Suite aux manifestations contre la prolongation de la transition violemment réprimée du 20 octobre 2022, la Commission nationale des droits de l’homme (CNDH) a ouvert une enquête. Les résultats de ces investigations sont rendus publics ce 23 février et font état de 128 morts.

 

« Le 20 octobre 2022, plusieurs villes du Tchad, dont la capitale N’Djaména, ont été le théâtre de marches de protestation contre la prolongation de la durée de la transition et le maintien du Général Mahamat IDRISS DEBY ITNO à la tête du pays pour 24 mois supplémentaires, décisions prises suite aux recommandations finales du Dialogue National Inclusif et Souverain (DNIS) », rappelle la CNDH à l’entame de son rapport.

 

Ces manifestations, ajoute le rapport, ont été violemment réprimées par les Forces de Défense et de Sécurité (FDS), occasionnant ainsi de « graves violations » des droits de l’Homme et des libertés fondamentales. ‘’Alors que dans les villes de Sarh, Bongor et de Mongo, ces manifestations ont été gérées sans trop de heurts, celles de N’Djaména, Moundou et Koumra ont été à l’origine d’un grand nombre de morts, de disparitions, d’arrestations, de déportations et de destructions de biens publics et privés’’.

 

Après l’enquête, la CNDH relève qu’il y a eu 128 morts, 12 disparus et 518 blessés.
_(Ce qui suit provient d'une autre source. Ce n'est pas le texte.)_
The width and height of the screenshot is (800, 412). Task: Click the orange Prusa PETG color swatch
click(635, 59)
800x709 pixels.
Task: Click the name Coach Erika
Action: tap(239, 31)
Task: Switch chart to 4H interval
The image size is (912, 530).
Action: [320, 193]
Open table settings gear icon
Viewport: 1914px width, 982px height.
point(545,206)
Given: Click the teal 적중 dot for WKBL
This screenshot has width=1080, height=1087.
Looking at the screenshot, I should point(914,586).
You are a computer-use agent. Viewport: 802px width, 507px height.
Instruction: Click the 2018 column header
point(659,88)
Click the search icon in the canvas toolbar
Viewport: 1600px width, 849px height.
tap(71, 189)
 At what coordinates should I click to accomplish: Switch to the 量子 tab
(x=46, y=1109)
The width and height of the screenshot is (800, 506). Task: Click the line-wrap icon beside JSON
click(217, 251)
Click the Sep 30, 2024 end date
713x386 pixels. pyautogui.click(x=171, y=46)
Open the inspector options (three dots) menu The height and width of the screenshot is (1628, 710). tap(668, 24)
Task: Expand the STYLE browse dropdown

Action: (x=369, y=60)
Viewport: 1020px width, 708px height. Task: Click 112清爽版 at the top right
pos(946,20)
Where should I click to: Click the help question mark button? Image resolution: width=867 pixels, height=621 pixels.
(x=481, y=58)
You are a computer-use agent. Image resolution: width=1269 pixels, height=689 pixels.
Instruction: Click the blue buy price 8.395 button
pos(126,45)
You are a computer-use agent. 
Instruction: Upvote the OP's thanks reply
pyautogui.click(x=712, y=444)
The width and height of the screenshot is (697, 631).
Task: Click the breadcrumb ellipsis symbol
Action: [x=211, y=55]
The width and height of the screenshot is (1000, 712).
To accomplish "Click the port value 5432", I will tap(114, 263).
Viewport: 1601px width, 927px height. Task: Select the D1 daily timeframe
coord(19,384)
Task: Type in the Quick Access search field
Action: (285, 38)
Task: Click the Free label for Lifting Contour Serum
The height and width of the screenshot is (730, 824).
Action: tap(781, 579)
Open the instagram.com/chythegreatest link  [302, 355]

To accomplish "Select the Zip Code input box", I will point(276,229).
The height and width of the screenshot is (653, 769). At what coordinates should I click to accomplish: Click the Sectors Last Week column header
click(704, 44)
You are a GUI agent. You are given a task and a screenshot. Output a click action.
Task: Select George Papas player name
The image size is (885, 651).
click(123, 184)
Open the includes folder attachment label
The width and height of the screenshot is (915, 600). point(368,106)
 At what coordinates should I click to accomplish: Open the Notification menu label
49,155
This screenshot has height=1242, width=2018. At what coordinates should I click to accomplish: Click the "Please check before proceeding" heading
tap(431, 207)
Aussi, elle a dénombré 943 personnes arrestatées dont 265 condamnées par la suite. En ce qui concerne les disparitions la commission indique n’avoir pas pu obtenir les informations relatives aux personnes disparues ailleurs qu’à N’Djamena.

 

Comparativement à ces chiffres, le Procureur de la République, qui s’est saisi de l’affaire, avait annoncé 621 arrestations. Quant aux décès, le gouvernement avait parlé de 50 morts dès la soirée de la journée de manifestation. Chiffre qui est revu en hausse il y a quelques jours par le ministre de la communication (73). Les organisateurs de la marche eux parlent

de plus de 300 morts.

 

La commission précise que ces investigations ont concernées essentiellement les villes les plus touchées par la répression, notamment celles de N’Djamena, Moundou, Doba, Koumra et Sarh et les enquêtes sont menées auprès des victimes, des partis politiques et des associations de la société civile, des forces de défense et de sécurité, des structures sanitaires.